By Claudia Vickers
Synthetic Biology Future Science Platform Leader, CSIRO
Some four and a half billion years ago, biology evolved on Earth. Through photosynthesis and other processes, energy from the sun has been converted into chemical bonds. That energy has been condensed as fossil fuels, which provide a very concentrated form of energy that we’ve been exploiting in the industrial revolution, for the past 100 years or so.
Human beings are using this energy orders of magnitude faster than it can be replenished. It’s clear that we need to transition from an unsustainable fossil-fuel based economy to a more sustainable bio-based economy. If we don’t, the consequences are quite dire, and we’re already seeing them. To transition, our economy is going to be looking completely different in the next 30 to 50 years, and it has to be established and operational within that period of time. There’s a lot to do to deliver that, and the consequences of not delivering are severe for humanity.
Start by asking, ‘What does this sort of sustainable future actually look like?’ It includes driving emissions to zero, creating a massive industry to sequester carbon, circularising material flows and food flows – essentially decriminalising our carbon economy with respect to the ecology of the Earth, for people and the planet.
To do that we need to totally revolutionise our cities, so that they are circular economies, rather than the linear economies that exist now. That includes local recycling of waste, and local production systems to produce food, materials, industrial chemicals and other bio-products. Energy sources need to be clean and renewable.
Synthetic Biology (SynBio) provides the tools that allow us to deliver on bio-based engineering solutions. The reason it’s so exciting now is because we are at a unique time in history. The technology has matured to the point where it can make a difference at the scale that’s required.
As a consequence of the pandemic, there is a real recognition of both our vulnerability to biological systems, and the ability that we have to engineer bio-based solutions to solve those problems, rapidly.
There is also recognition of the importance of sovereign manufacturing, the ability to deliver rapid responses, and the need for value addition to primary products.
Food, feed and the agriculture sector in general are very important areas because they contribute a lot of emissions and they also operate at massive scale. The energy side of things is really quite difficult in terms of biology. A lot of work has been put into biofuels, but delivering energy density at sufficient scale is challenging, and it’s very difficult for biofuels to compete with conventional fossil fuels. At the end of the day energy can be developed renewably from other systems, such as solar and wind.

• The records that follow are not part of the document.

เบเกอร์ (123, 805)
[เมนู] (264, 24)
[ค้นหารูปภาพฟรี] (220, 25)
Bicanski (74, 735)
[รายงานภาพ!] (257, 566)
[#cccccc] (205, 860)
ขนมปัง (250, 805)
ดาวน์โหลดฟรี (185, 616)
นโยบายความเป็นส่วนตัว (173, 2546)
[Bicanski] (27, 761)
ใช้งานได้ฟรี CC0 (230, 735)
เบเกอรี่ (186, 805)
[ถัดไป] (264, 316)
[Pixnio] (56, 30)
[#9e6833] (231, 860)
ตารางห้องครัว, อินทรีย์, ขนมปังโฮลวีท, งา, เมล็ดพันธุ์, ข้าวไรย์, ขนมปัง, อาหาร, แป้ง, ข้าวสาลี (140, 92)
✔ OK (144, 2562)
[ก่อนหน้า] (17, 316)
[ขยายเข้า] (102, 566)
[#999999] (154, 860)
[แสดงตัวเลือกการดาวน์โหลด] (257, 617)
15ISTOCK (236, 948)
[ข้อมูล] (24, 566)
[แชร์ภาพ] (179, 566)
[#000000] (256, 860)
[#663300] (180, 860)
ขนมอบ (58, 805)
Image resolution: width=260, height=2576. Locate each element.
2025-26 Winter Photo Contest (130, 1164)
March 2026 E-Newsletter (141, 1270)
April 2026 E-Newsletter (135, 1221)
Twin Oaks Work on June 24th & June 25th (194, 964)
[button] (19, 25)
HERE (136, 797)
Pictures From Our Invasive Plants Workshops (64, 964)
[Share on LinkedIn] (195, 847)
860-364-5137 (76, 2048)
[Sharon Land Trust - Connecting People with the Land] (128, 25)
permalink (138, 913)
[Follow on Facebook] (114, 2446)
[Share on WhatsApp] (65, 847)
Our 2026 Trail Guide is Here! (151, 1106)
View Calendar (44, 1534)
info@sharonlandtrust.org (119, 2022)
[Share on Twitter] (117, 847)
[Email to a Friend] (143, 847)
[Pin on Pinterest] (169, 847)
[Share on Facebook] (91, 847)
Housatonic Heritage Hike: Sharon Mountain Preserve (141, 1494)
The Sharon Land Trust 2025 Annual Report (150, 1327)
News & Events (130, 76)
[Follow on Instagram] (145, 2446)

But there are lots of other areas where SynBio can help, for example, bio-based chemicals, waste management, and environmental management. There are also applications that are further on the horizon, including construction and building materials. Health products like pharmaceuticals, engineered CAR-T cells, diagnostics, and gene editing are going to revolutionise human and animal health – the RNA coronavirus vaccines are a great example. But they’re often less important for sustainability than other targets.
There’s is a relationship between how much of a given product you can make, the size of the market, and what the market is willing to pay for the product. It’s much easier to make a high-value, low volume product such as a pharmaceutical using biological systems than it is to make a low-value, high-volume product, such as a bulk chemical, material, or fuel.
We’re at the stage now where we can make medium-value products: foods, feed additives, agricultural chemicals, industrial chemicals and so forth. We can make those at sufficient rates and yields to have an impact at scale. Scalability is the real issue: it’s one thing doing it in the lab and another thing to get it on the market. It’s really important to focus in the space where we can have an actual impact.
Australia has a really good regulatory framework, which is either in place or on the way to being in place. The frameworks are being tested now for alternative proteins, which have massive potential impact. You can engineer bacteria and yeast so they make proteins similar to the proteins found in meat. This will help us sustainably meet that increasing gap between demand and availability for high value protein.
I’m watching with interest how that goes forward. There are companies in Australia making other alternative food ingredients, including oil alternatives, such as the Omega-3 fatty acids we get from fish oils, which are really healthy but can’t be sourced sustainably. A whole variety of feed and food products will come on the market in the foreseeable future. I’m excited to see how engineered biology can drive sustainability in that future.